■ **TASK TO COMPLETE**
Please output the data below exactly as given, starting at its first line and stopping after the line that contains "My Account (617, 1752)".

(Source data)
BEGIN
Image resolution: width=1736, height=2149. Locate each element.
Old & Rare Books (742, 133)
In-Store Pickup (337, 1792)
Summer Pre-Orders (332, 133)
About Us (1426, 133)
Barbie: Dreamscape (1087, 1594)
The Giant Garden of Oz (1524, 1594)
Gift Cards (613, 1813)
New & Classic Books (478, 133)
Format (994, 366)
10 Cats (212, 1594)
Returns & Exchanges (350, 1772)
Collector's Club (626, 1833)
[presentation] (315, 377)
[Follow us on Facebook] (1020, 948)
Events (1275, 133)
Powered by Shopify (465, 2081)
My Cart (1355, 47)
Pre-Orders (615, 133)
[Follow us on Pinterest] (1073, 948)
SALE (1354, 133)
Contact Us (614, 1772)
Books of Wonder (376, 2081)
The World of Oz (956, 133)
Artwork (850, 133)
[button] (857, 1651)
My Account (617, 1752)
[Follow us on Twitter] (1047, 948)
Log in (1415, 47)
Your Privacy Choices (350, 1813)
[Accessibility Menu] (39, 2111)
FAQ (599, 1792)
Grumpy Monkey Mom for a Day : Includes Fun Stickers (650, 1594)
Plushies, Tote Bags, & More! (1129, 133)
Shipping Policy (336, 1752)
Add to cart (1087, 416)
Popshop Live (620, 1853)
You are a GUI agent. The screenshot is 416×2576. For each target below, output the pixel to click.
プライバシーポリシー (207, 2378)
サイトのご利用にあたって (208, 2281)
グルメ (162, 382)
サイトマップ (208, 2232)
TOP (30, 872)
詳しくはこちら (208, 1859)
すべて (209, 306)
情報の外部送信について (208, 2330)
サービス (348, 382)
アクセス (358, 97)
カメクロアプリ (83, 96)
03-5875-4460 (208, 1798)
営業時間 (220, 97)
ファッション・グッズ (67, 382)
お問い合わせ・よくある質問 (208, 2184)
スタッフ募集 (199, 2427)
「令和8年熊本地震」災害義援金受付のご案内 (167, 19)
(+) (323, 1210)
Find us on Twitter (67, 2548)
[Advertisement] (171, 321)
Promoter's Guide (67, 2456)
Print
END
■ **REPLY**
Image resolution: width=1736, height=2149. Locate each element.
Old & Rare Books (742, 133)
In-Store Pickup (337, 1792)
Summer Pre-Orders (332, 133)
About Us (1426, 133)
Barbie: Dreamscape (1087, 1594)
The Giant Garden of Oz (1524, 1594)
Gift Cards (613, 1813)
New & Classic Books (478, 133)
Format (994, 366)
10 Cats (212, 1594)
Returns & Exchanges (350, 1772)
Collector's Club (626, 1833)
[presentation] (315, 377)
[Follow us on Facebook] (1020, 948)
Events (1275, 133)
Powered by Shopify (465, 2081)
My Cart (1355, 47)
Pre-Orders (615, 133)
[Follow us on Pinterest] (1073, 948)
SALE (1354, 133)
Contact Us (614, 1772)
Books of Wonder (376, 2081)
The World of Oz (956, 133)
Artwork (850, 133)
[button] (857, 1651)
My Account (617, 1752)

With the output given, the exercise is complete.